A migração para o Lucro Presumido pode fazer sentido quando a empresa se aproxima do limite do Simples Nacional, sente aumento na alíquota efetiva, muda sua estrutura operacional ou passa a ter margens, folha e retenções que precisam ser analisadas em outro regime. A decisão deve ser feita com simulação tributária, não apenas por comparação de alíquotas.
2. O que a empresa precisa revisar antes de sair do Simples Nacional?
Antes de mudar de regime, a empresa deve revisar faturamento, projeção de receita, margem de lucro, folha de pagamento, CNAEs, atividades exercidas, retenções na fonte, notas fiscais, contratos, preços e obrigações acessórias. Esses pontos mostram se o Lucro Presumido realmente combina com a operação.
3. O Lucro Presumido sempre reduz a carga tributária?
Não. O Lucro Presumido pode ser vantajoso em alguns cenários, mas também pode aumentar a carga tributária se a empresa tiver margem baixa, folha pesada, retenções mal controladas ou custos relevantes. Por isso, a análise precisa considerar os números reais da empresa.
4. O que muda na rotina fiscal ao migrar para o Lucro Presumido?

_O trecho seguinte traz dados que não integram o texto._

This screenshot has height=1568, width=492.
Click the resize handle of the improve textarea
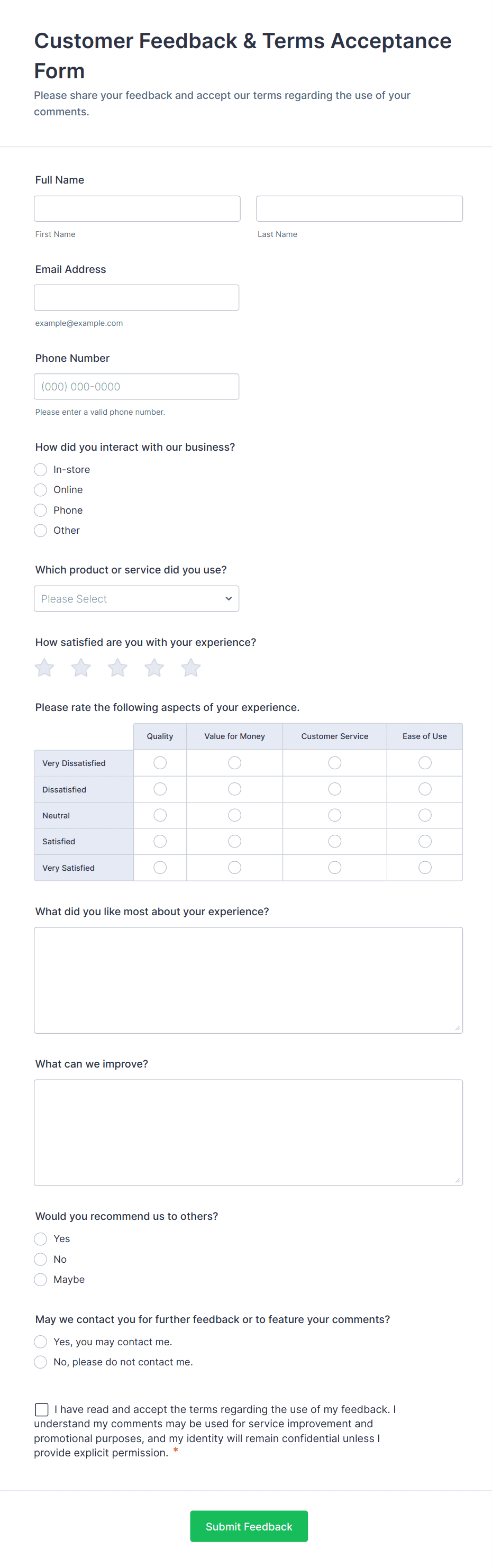[x=457, y=1180]
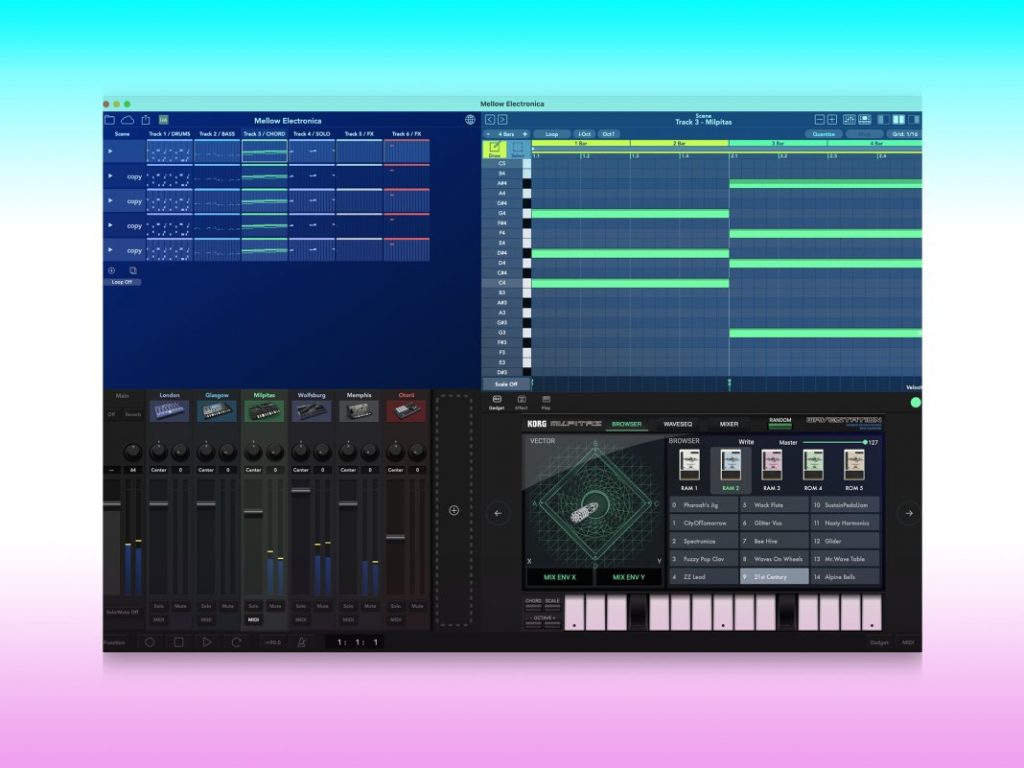1024x768 pixels.
Task: Go to next gadget page with right arrow
Action: coord(908,513)
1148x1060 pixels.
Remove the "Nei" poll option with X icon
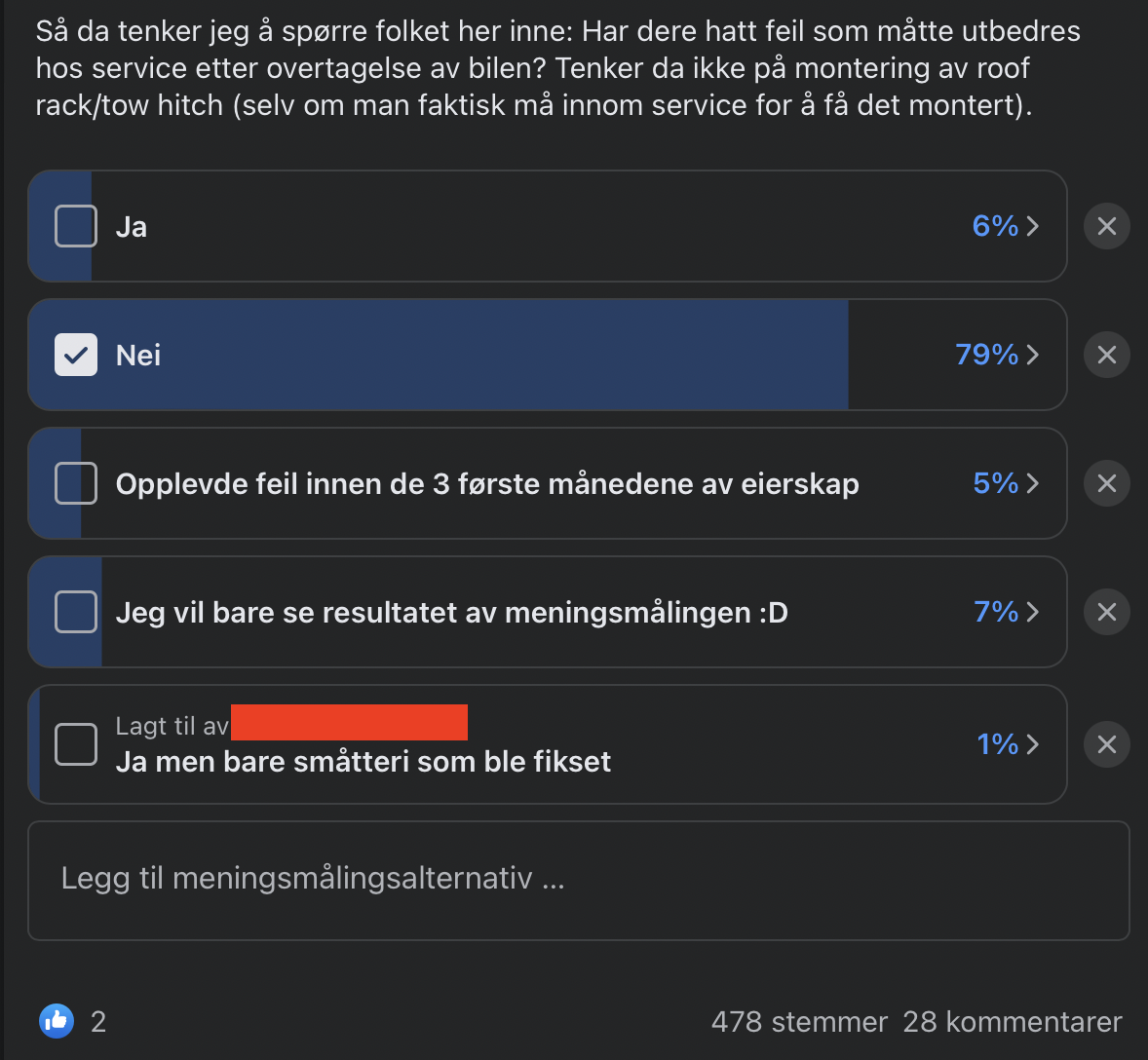pos(1106,355)
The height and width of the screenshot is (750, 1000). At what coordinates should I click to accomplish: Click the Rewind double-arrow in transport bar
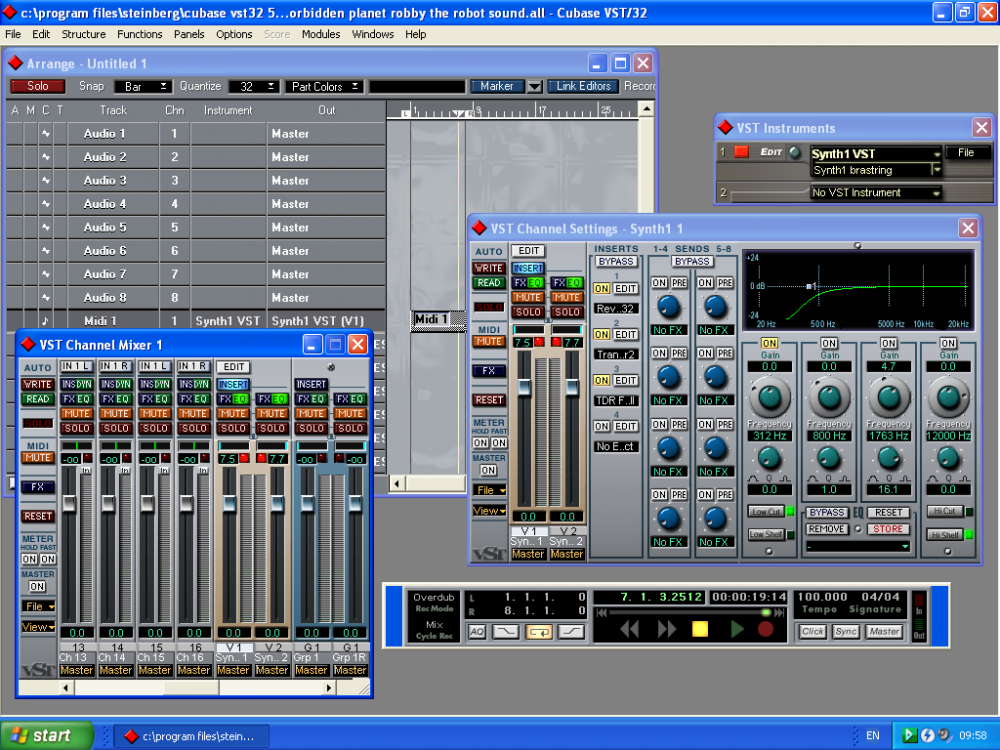point(629,629)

No Lucro Presumido, a empresa deixa de recolher tudo em uma única guia como no Simples Nacional e passa a lidar com tributos, vencimentos e obrigações separados. Isso pode incluir IRPJ, CSLL, PIS, Cofins, ISS ou ICMS, retenções na fonte, DCTFWeb, EFD-Reinf, ECF e outros controles conforme a atividade.
5. Qual é o maior erro ao migrar para o Lucro Presumido?
O maior erro é tratar a migração como uma troca simples de regime. Sem simulação, revisão fiscal e planejamento financeiro, a empresa pode pagar mais impostos, perder margem, errar notas fiscais, deixar de controlar retenções e enfrentar obrigações acessórias sem estrutura adequada.